【芝居】「おのれナポレオン」東京芸術劇場
2013.4.27 19:00 [CoRich]
三谷幸喜の作演、野田秀樹の主演という話題の顔合わせ。5月12日まで東京芸術劇場プレイハウス。5月9日には全国の映画館と公共劇場を結んだライブビューイング(上演の生中継)が設定されています。145分。
ナポレオンの死語20年、死因に疑問を持った男が当時の関係者を訪ねてまわる。ヒ素が検出され、暗殺が疑われるようになったのだ。ナポレオンに死の直前まで仕えたシャルル。モントロン、その元妻でナポレオンの愛人となったアルヴィーヌ、死因所見を行ったセントヘレナ島の町医者・アントンマルキ、事実上の軟禁を行い、ナポレオンの勝手に手を焼いたにもかかわらず、死後に評価どころか罵倒された提督・ハドソン・ロウ。付き人のマルシャン。
セントヘレナでの幽閉と、今なお真相が闇に包まれたままのナポレオンの死因に端を発し、史実の隙間を想像力で描きます。序盤は死因に疑問を持った医学生があった人々への聞き取りという体裁で、静かにそれぞれの人物がナポレオンについて語った場面(見え方としては一人語りの)として始まります。主な登場人物をそろえたところで時間がぐっと戻り、出オチ感めいっぱいでナポレオンが登場します。この気まぐれな英雄にどれだけこの人々が翻弄され、時に恨み、それぞれが強烈に「おのれ」と思っているかを執拗に描きます。相関図をしっかりと描く前半の仕込みがどれだけすごいかというのは、全体を見終わった後にこそ感じるのです。
ネタバレかも
この枠組みの中で始まる後半。胃ガンとされる死因ではなく、フランスに戻すために掘り返された遺体が腐っていなかったとか(wikipediaにも書いてあったりする)、砒素が検出されたとかを切り口にして、犯人は誰なのか、どうやって殺されたのかというミステリーの語り口で進みますが、さすがに三谷幸喜、犯人を仕立てて単なるミステリーでは終わらせません。ナポレオンという「偉大な」人に関わってしまった人々の悲喜劇という様相すら呈してくるのが実に見事なのです。

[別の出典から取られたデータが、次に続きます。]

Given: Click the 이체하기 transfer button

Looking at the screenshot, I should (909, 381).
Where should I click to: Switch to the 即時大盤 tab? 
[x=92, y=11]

種明かしがされても作家は容赦なく物語を進めます。この医学生の死因への疑問なんていう序盤の枠組みをすっかり忘れていたけれど、そこにすらまた物語は踏み込んでいくのです。 身長が低い印象が強いナポレオンを野田秀樹に、という(他がわりと背の高い)配役が絶妙で、時に強気に、時に狂気が混じるダイナミックレンジのすごさが圧巻。三谷演出とはいえ、どちらかというと野田秀樹という役者が勝る印象というか、NODA MAPならコネタのオイしいシーンだけを繋いだという感じすらします。が、終盤で見せる表情は恐ろしさすらあるのです。
晩年仕えた家臣を演じた山本耕史は時に軽く、時に尊大をきっちり。その元妻で今は酒場を切り盛りするという女を演じた天海祐希は実に美しくて時にコミカルで。正直に云えば、あまりに気高い感じすらあるのは酒場の女としての説得力を試されている感もあるのです。 内野聖陽は、年齢の振り幅を熱演。松本幸四郎みたいになってしまうのが痛し痒し。